[Stored data]
========
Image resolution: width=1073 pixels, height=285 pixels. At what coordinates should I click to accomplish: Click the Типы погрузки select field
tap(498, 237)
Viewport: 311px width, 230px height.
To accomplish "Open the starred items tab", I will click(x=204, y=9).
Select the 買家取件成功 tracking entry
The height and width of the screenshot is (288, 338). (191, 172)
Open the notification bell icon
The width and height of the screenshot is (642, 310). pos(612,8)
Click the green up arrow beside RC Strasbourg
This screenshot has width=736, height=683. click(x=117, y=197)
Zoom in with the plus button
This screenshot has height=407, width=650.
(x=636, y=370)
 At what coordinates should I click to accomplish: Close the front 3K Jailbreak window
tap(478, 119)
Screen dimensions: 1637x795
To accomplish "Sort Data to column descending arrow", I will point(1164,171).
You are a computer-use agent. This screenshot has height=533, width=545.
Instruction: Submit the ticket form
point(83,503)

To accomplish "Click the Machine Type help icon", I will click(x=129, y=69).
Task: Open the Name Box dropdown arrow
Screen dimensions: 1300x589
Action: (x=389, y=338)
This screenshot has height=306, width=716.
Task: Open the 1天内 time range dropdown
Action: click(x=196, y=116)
========
EXERCISE DETAILS:
Would you write out all of the data again, unchanged?

TASK SOLUTION:
Image resolution: width=1073 pixels, height=285 pixels. At what coordinates should I click to accomplish: Click the Типы погрузки select field
tap(498, 237)
Viewport: 311px width, 230px height.
To accomplish "Open the starred items tab", I will click(x=204, y=9).
Select the 買家取件成功 tracking entry
The height and width of the screenshot is (288, 338). (191, 172)
Open the notification bell icon
The width and height of the screenshot is (642, 310). pos(612,8)
Click the green up arrow beside RC Strasbourg
This screenshot has width=736, height=683. click(x=117, y=197)
Zoom in with the plus button
This screenshot has height=407, width=650.
(x=636, y=370)
 At what coordinates should I click to accomplish: Close the front 3K Jailbreak window
tap(478, 119)
Screen dimensions: 1637x795
To accomplish "Sort Data to column descending arrow", I will point(1164,171).
You are a computer-use agent. This screenshot has height=533, width=545.
Instruction: Submit the ticket form
point(83,503)

To accomplish "Click the Machine Type help icon", I will click(x=129, y=69).
Task: Open the Name Box dropdown arrow
Screen dimensions: 1300x589
Action: (x=389, y=338)
This screenshot has height=306, width=716.
Task: Open the 1天内 time range dropdown
Action: click(x=196, y=116)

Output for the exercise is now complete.